Выбрать главу

Граф Игнатьев, например, сам лично был популярен в болгарской политикующей среде, но и он в этой среде считался недостаточно крайним, недостаточно болгарофилом, — казался слишком осторожным противу Патриарха, слишком православным. Болгарам всего было мало; они швыряли те умеренные брошюры о примирении с греками, которые в то время издавал соотечественник их русофил Бурмов, и говорили: „Это не болгарские, а русские взгляды“. Турок они предпочитали Патриарху и грекам, утверждая, что турки вредят им только „внешним образом“, но что против преобладания греков и духовенства их они будут бороться до тех пор, пока не освободят от церковной власти Патриарха всё до последнего болгарского села, даже и в Малой Азии! („Филетизм“)

Мы же хотя и готовы были им потворствовать в их „лженациональном“ освобождении, но непременно путем соглашения с Патриархом, а не путем раскола и вражды.

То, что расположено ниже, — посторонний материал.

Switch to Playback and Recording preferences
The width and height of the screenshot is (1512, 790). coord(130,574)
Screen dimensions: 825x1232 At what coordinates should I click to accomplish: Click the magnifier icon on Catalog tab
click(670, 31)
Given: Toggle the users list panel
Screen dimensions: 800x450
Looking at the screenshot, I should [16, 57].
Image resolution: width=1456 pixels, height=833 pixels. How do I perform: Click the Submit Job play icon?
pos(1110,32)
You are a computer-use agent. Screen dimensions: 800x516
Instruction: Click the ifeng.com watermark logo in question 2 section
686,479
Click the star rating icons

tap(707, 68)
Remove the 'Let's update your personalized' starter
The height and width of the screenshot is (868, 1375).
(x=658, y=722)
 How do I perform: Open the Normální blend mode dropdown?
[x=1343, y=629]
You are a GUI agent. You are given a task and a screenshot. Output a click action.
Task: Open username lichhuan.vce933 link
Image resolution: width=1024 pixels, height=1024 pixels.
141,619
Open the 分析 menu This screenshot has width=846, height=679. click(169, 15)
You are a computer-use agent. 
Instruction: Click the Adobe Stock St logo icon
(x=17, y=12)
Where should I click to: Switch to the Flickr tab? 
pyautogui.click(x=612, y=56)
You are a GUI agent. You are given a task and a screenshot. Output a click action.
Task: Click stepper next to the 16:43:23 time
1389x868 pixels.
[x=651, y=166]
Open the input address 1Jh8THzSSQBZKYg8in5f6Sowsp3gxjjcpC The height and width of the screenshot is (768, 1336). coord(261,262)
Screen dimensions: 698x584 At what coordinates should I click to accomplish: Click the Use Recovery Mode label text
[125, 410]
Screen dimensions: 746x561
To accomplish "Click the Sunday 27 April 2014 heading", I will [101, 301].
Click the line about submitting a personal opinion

Разрыв церковный произошел все-таки вопреки нашим долгим и примирительным стараниям, — хотя отчасти и по некоторой неосторожности нашей. Мы стали, сказал я, либеральнее, чем в 40-х годах; но все-таки мы останавливались с почтением перед властью Церкви и перед ее древними уставами. Болгарские же демагоги не хотели ничего этого знать… Они входили в соглашение с турками и представителями католических держав, когда видели, что наше посольство не хочет потворствовать им до конца. Они прямо жаждали раскола, тогда как мы всячески старались предотвратить его. Мы не успели в этом, мы не могли предотвратить его; но я, служивши сам в то время в Турции, никак не могу судить за это наше посольство так строго, как судят его другие православные люди.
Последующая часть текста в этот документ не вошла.